▶ **WORK REQUIRED**
Please convert the part of the listing below that runs from the line containing "You are a computer-use agent. 916x656 pixels." through the end of the listing into a Markdown table with the columns Row and Listing line, skipping blank lines. Leave the pictures out of the table.

•••

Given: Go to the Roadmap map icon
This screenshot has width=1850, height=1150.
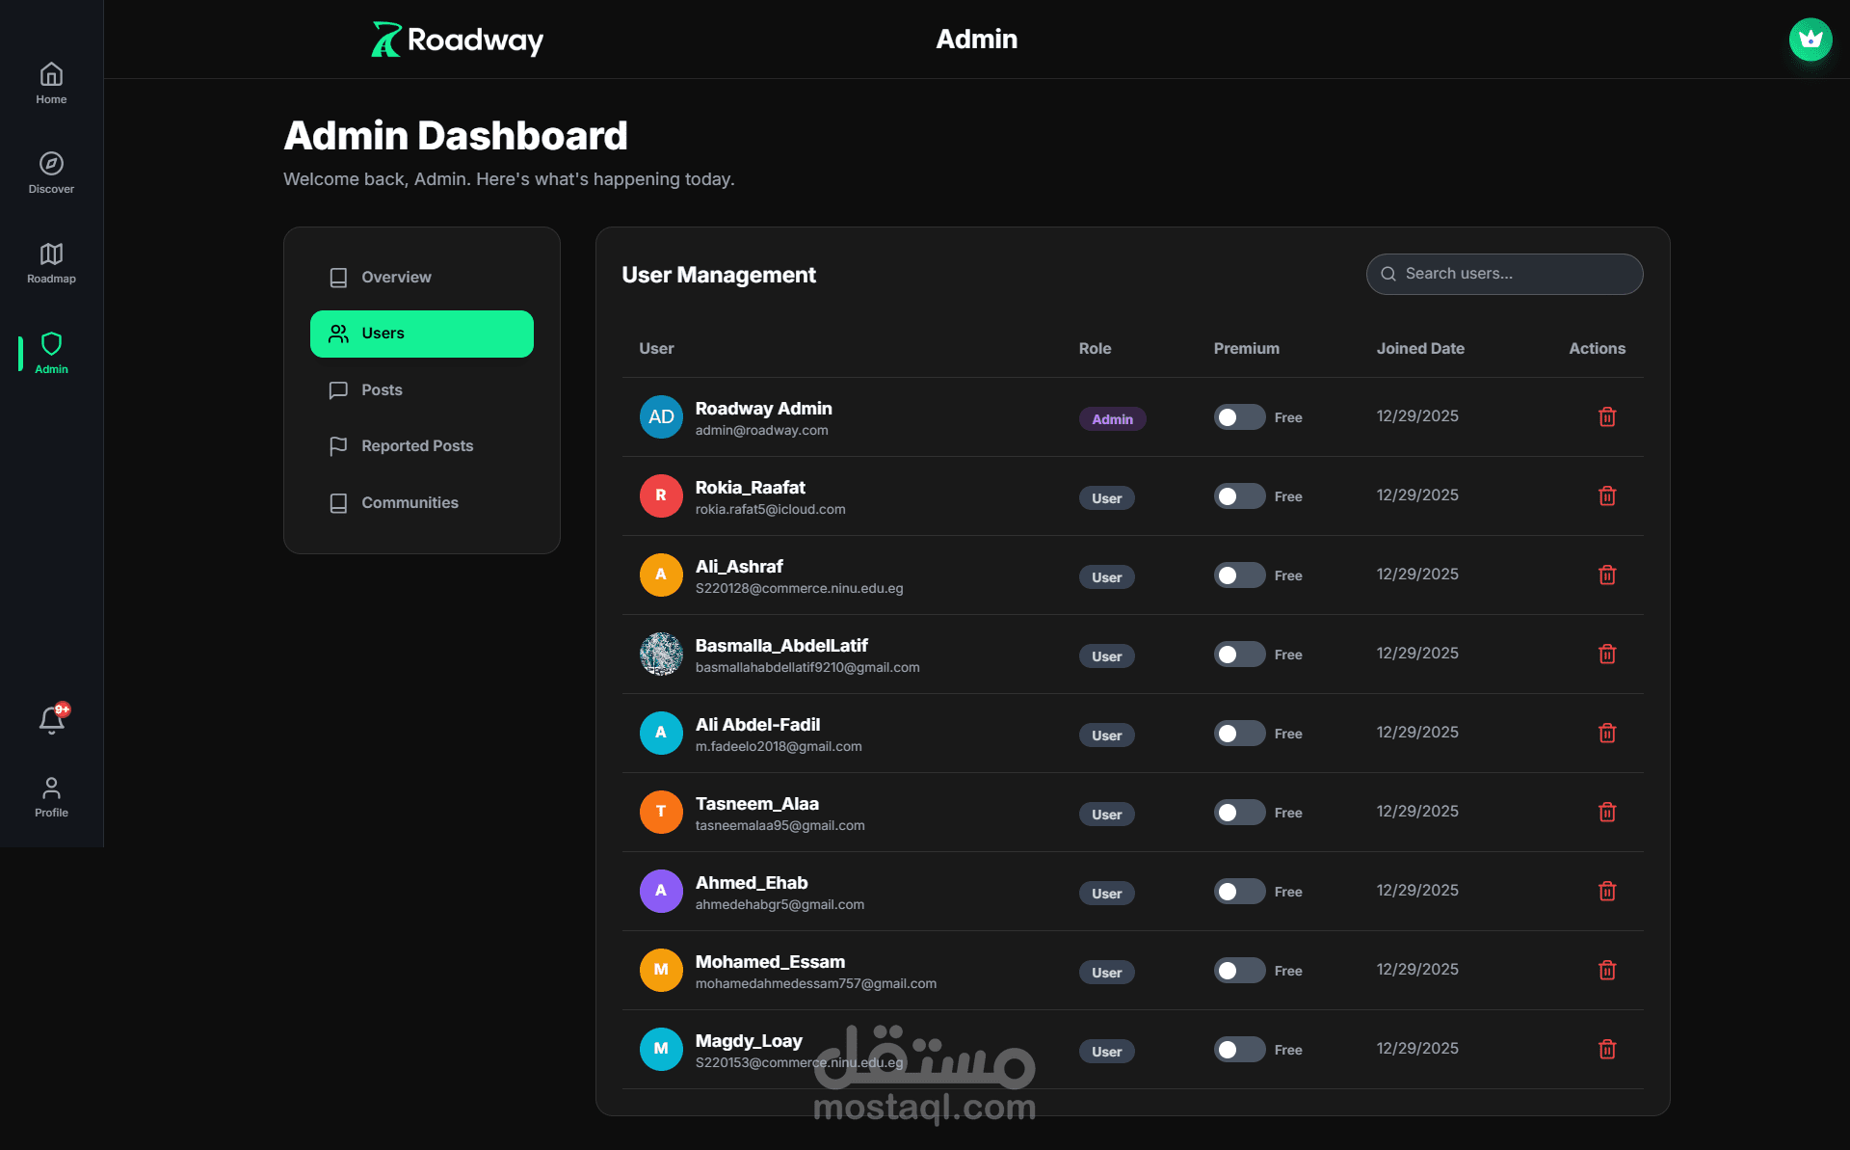Looking at the screenshot, I should point(51,254).
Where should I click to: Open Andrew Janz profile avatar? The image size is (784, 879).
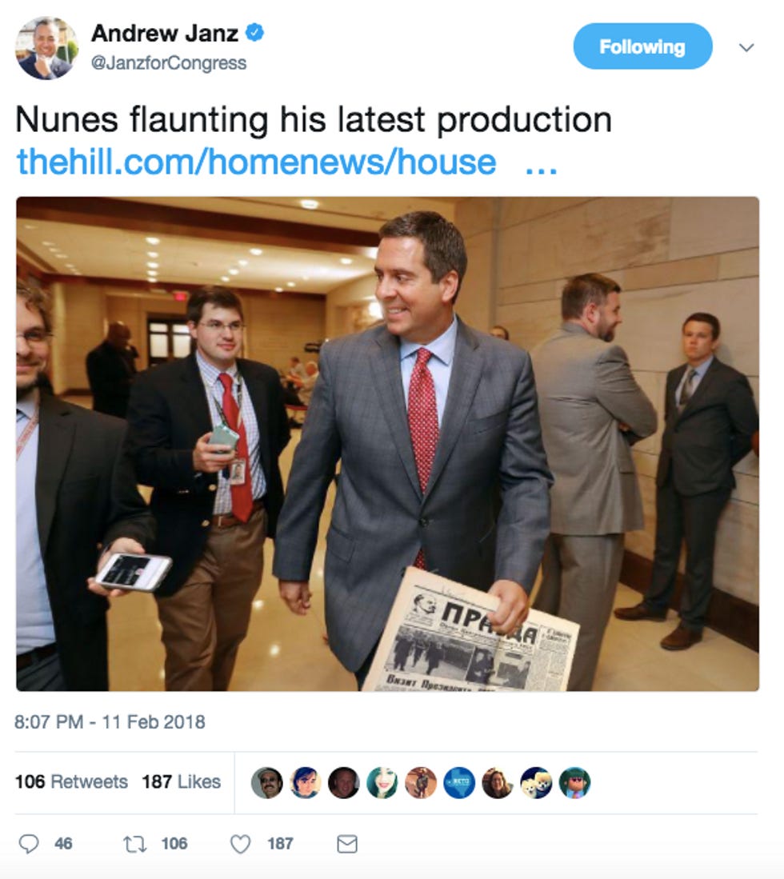pos(46,48)
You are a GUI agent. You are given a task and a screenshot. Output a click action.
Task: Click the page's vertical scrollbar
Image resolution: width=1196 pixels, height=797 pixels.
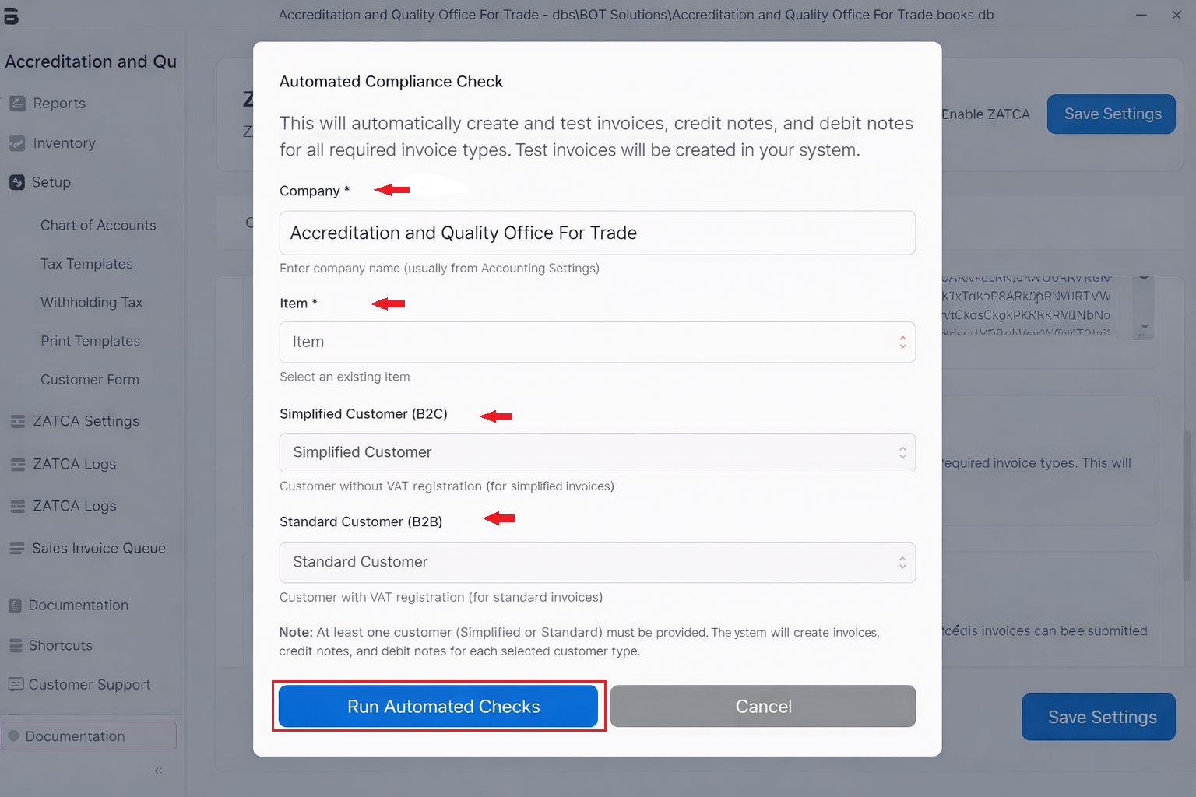(x=1187, y=506)
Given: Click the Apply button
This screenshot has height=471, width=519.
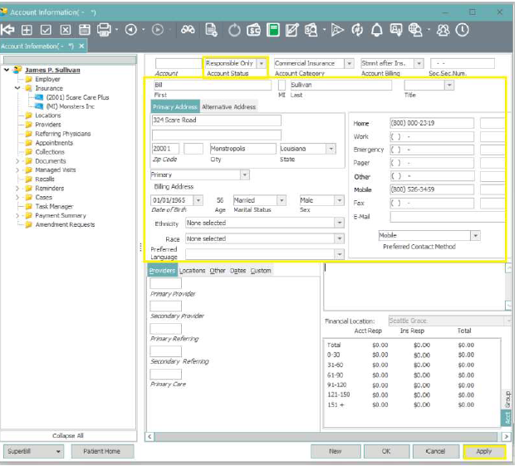Looking at the screenshot, I should tap(483, 451).
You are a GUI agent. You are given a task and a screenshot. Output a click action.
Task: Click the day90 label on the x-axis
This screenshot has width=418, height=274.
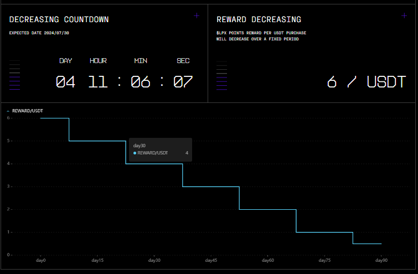click(x=381, y=260)
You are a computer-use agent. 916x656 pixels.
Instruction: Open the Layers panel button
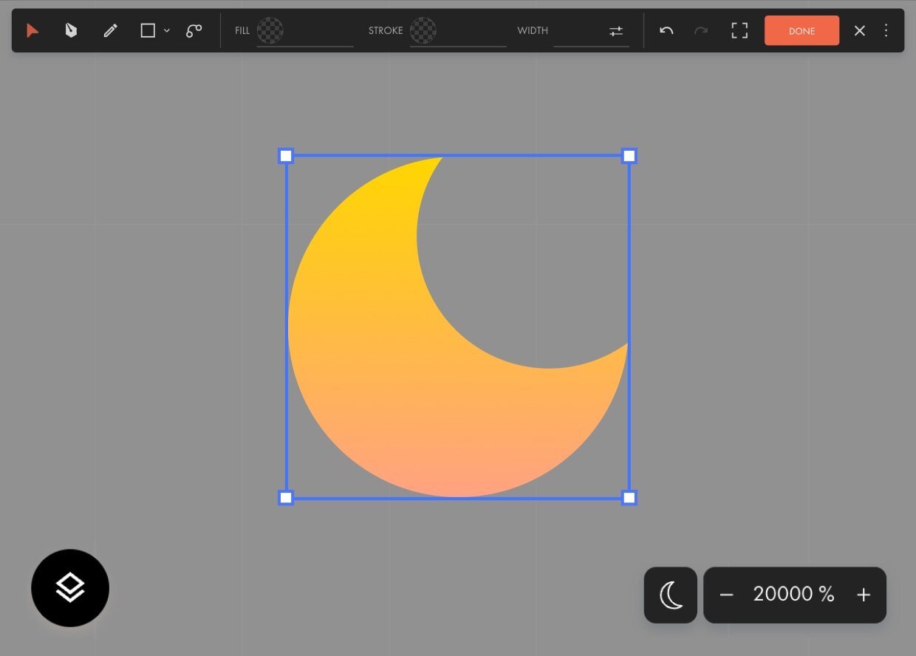point(70,588)
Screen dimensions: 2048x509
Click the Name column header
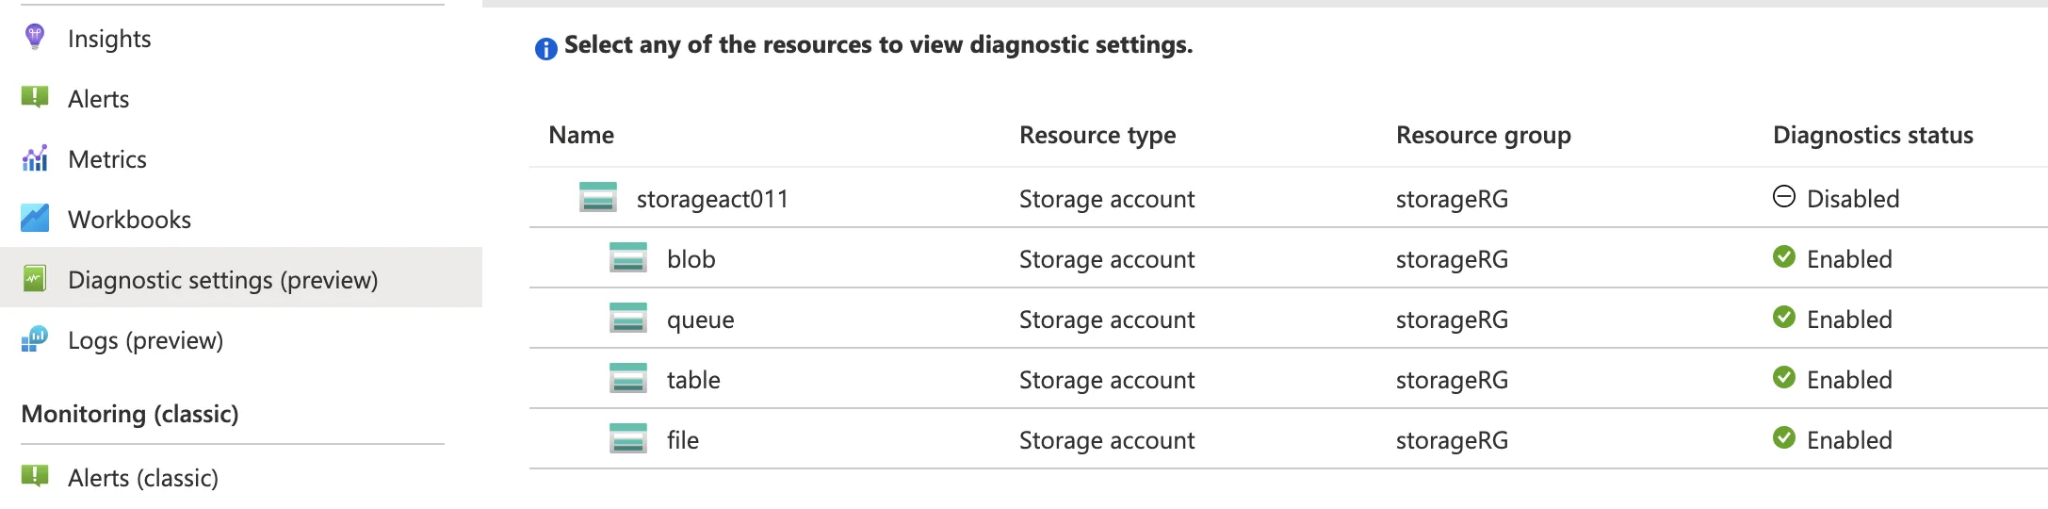coord(581,135)
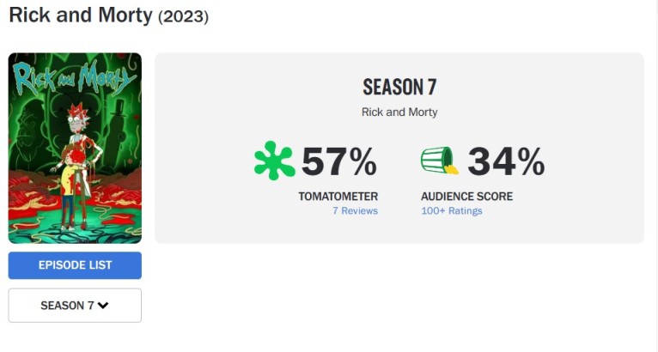
Task: Click the spilled popcorn audience score icon
Action: 440,161
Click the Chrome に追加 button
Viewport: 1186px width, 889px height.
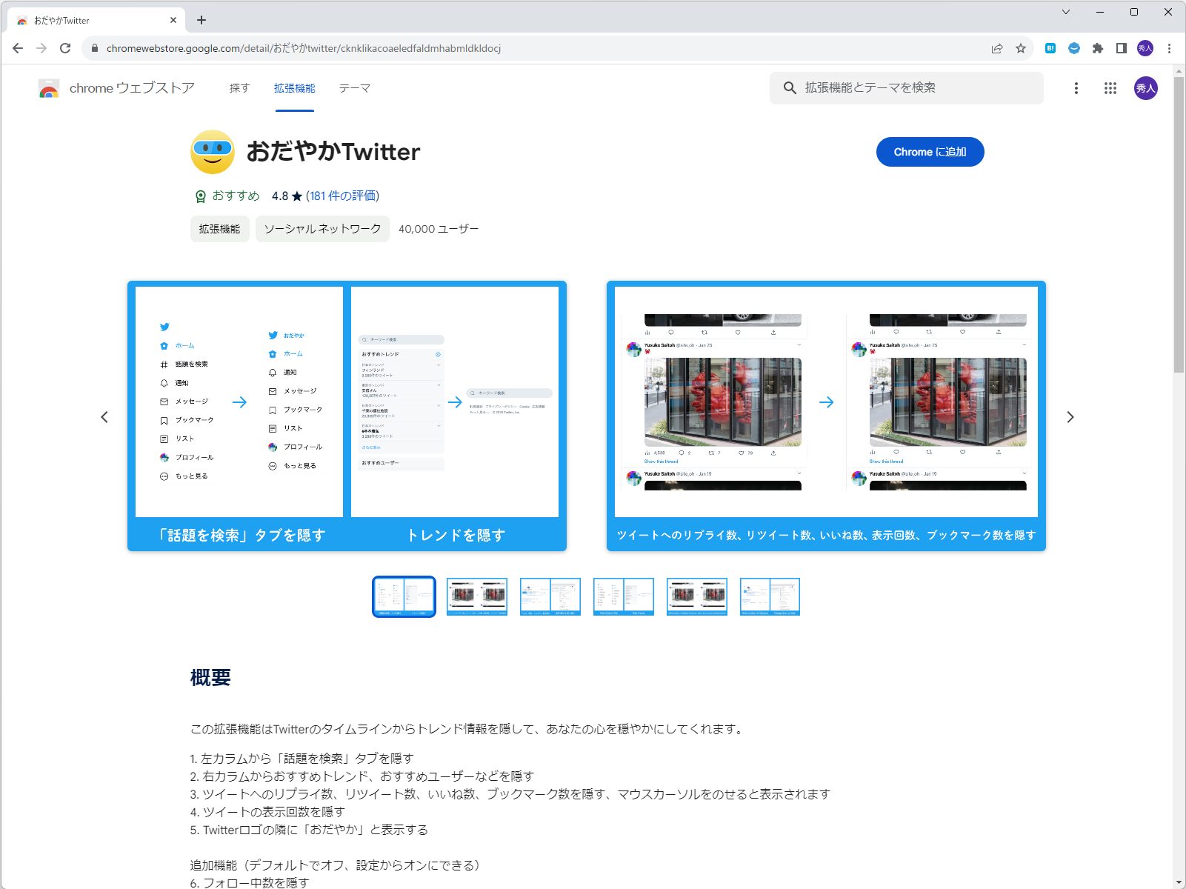coord(930,152)
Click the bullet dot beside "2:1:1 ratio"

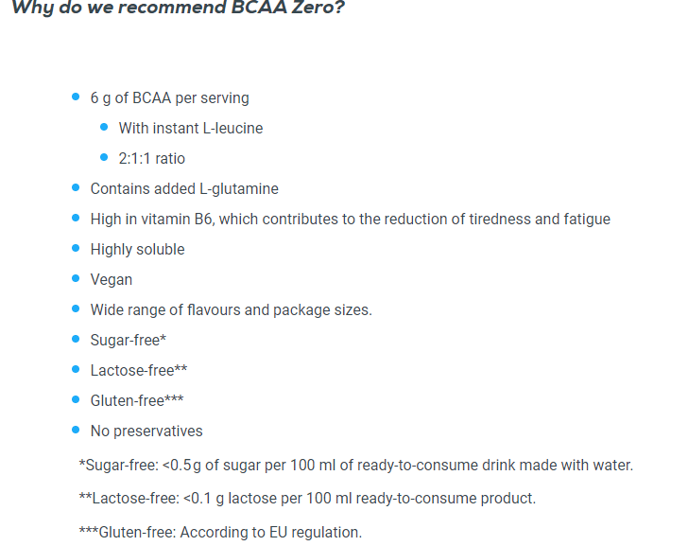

•••

▶ **ANSWER TO THE TASK**
| Row | Listing line |
|---|---|
| 1 | You are a computer-use agent. 916x656 pixels. |
| 2 | Instruction: Open the Layers panel button |
| 3 | point(70,588) |
| 4 | Screen dimensions: 2048x509 |
| 5 | Click the Name column header |
| 6 | coord(581,135) |
| 7 | Task: Click the spilled popcorn audience score icon |
| 8 | Action: 440,161 |
| 9 | Click the Chrome に追加 button |
| 10 | Viewport: 1186px width, 889px height. |
| 11 | coord(930,152) |
| 12 | Click the bullet dot beside "2:1:1 ratio" |